= Beginning of Section =

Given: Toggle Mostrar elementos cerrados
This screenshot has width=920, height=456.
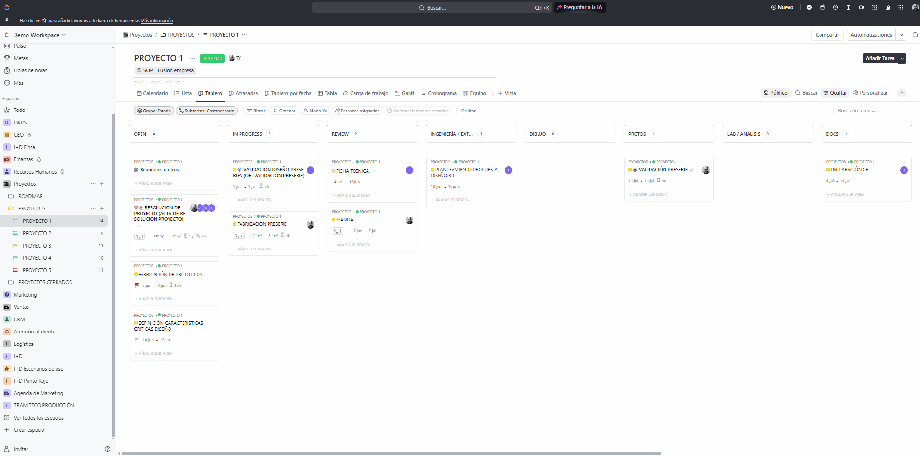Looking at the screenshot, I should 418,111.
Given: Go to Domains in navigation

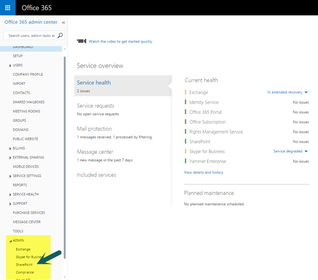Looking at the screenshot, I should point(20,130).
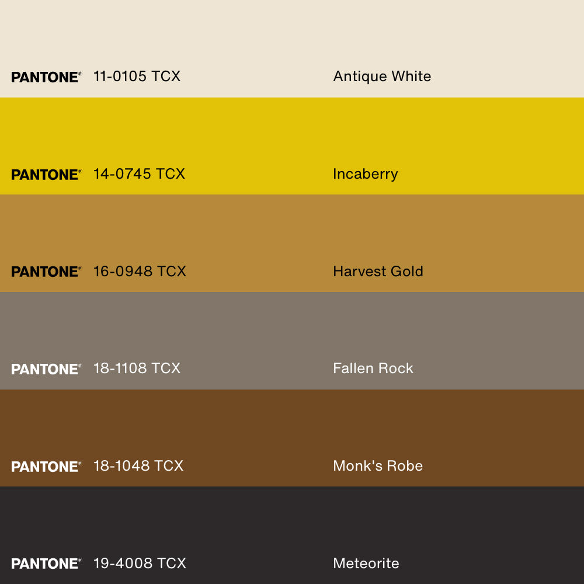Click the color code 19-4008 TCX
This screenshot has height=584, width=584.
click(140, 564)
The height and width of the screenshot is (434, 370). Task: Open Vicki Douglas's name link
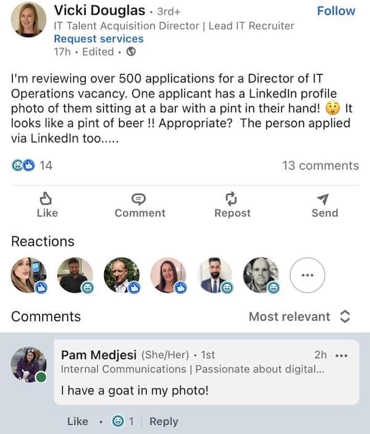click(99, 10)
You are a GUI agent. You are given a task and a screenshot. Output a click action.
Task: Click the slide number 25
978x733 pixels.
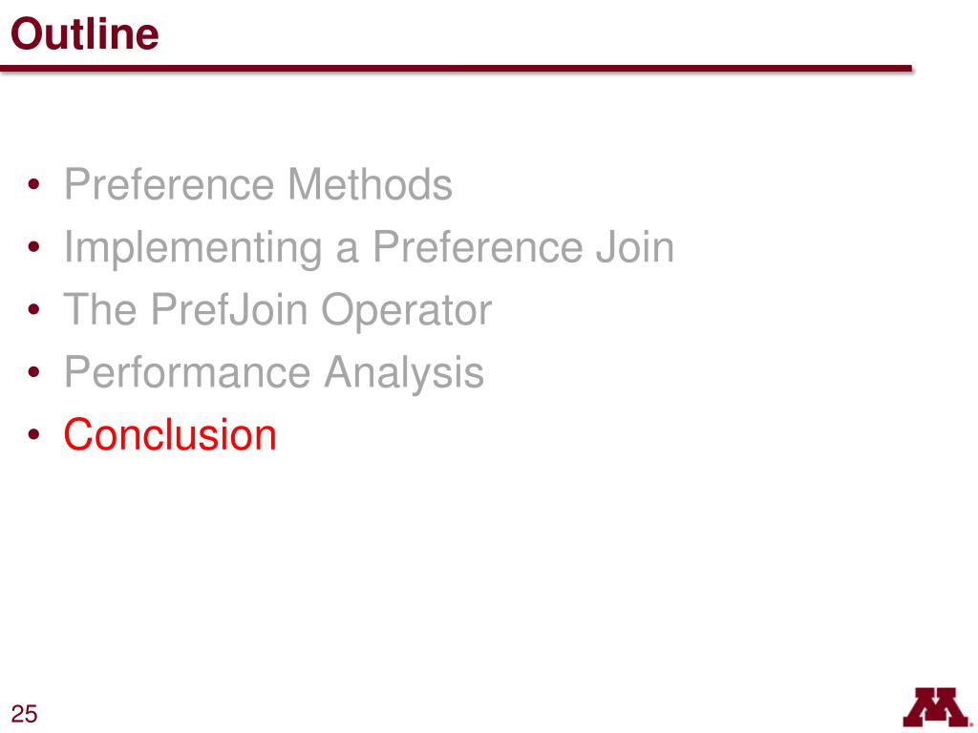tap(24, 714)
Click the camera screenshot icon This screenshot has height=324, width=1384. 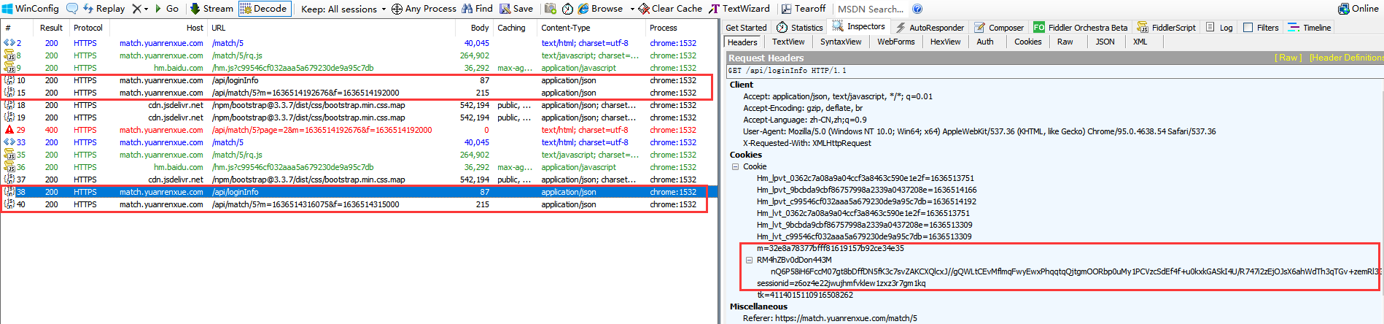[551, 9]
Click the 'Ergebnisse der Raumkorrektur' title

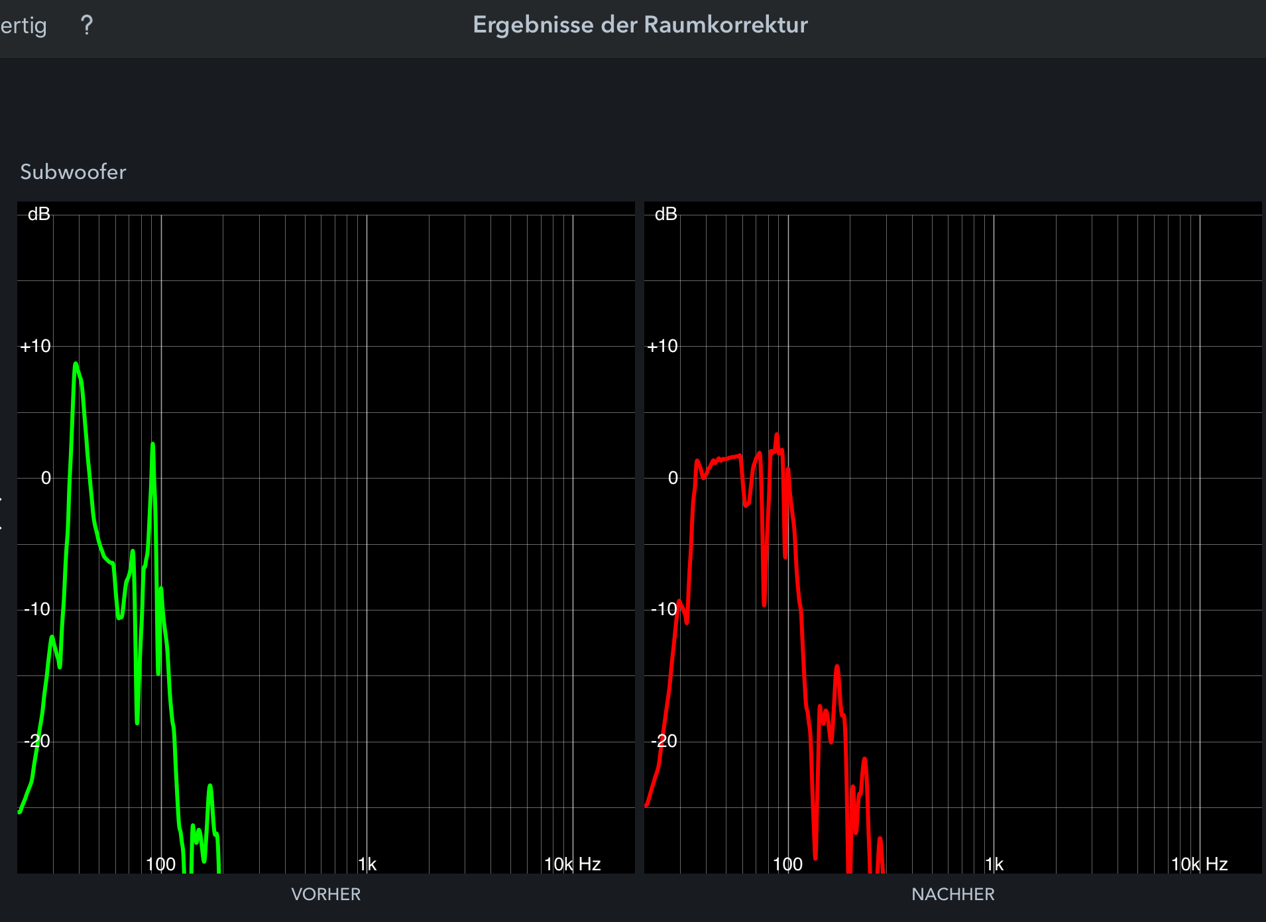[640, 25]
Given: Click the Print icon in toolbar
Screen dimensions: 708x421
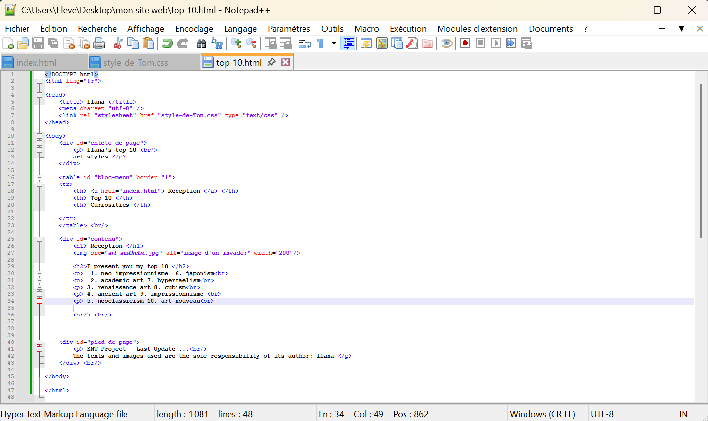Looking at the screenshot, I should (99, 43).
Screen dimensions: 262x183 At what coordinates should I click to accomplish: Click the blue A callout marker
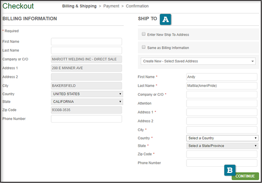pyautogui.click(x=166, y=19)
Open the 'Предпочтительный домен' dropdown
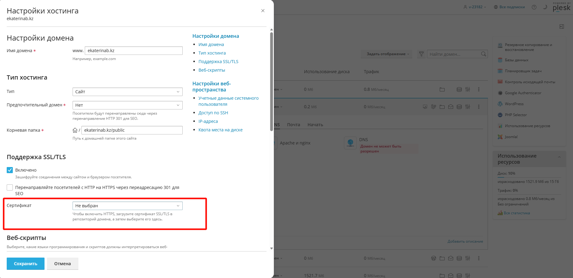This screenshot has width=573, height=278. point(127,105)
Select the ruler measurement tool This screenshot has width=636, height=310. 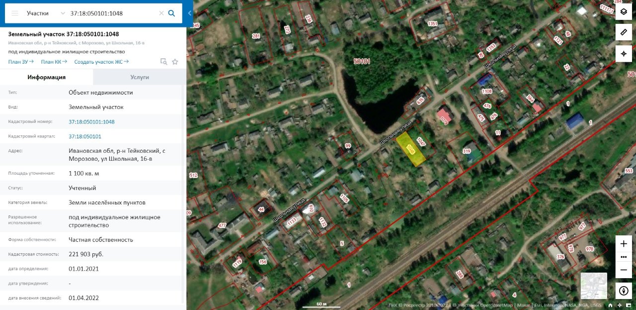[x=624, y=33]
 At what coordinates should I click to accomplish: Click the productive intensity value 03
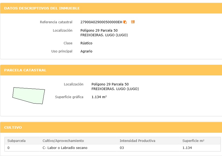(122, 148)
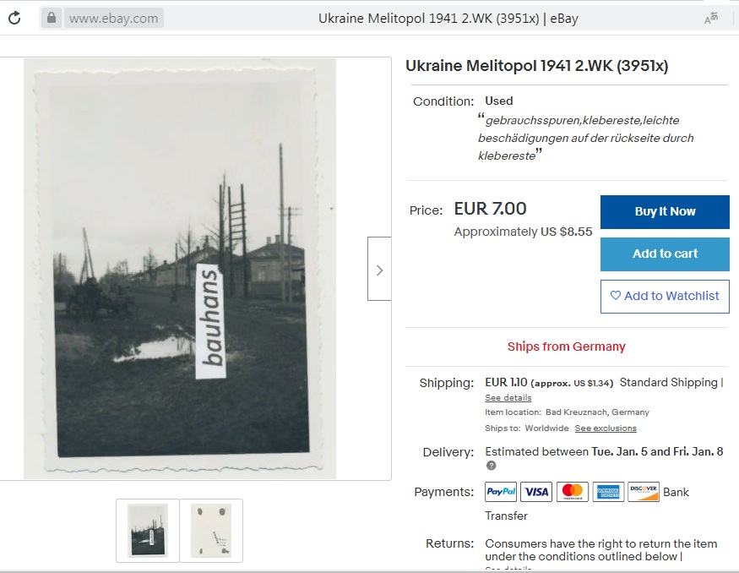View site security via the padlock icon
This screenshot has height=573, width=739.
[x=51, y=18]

= End of Section =

In the listing above, find the line holding "Given: Go to Domains in navigation" and the line holding "Task: Click the slide number 25". Reproduce those two lines and all between them exactly, leaving out pictures.

▸ Reply:
Given: Go to Domains in navigation

Looking at the screenshot, I should point(20,130).
Click the color code 19-4008 TCX
This screenshot has height=584, width=584.
click(140, 564)
The height and width of the screenshot is (434, 370). Task: Open Vicki Douglas's name link
click(99, 10)
You are a GUI agent. You are given a task and a screenshot. Output a click action.
Task: Click the slide number 25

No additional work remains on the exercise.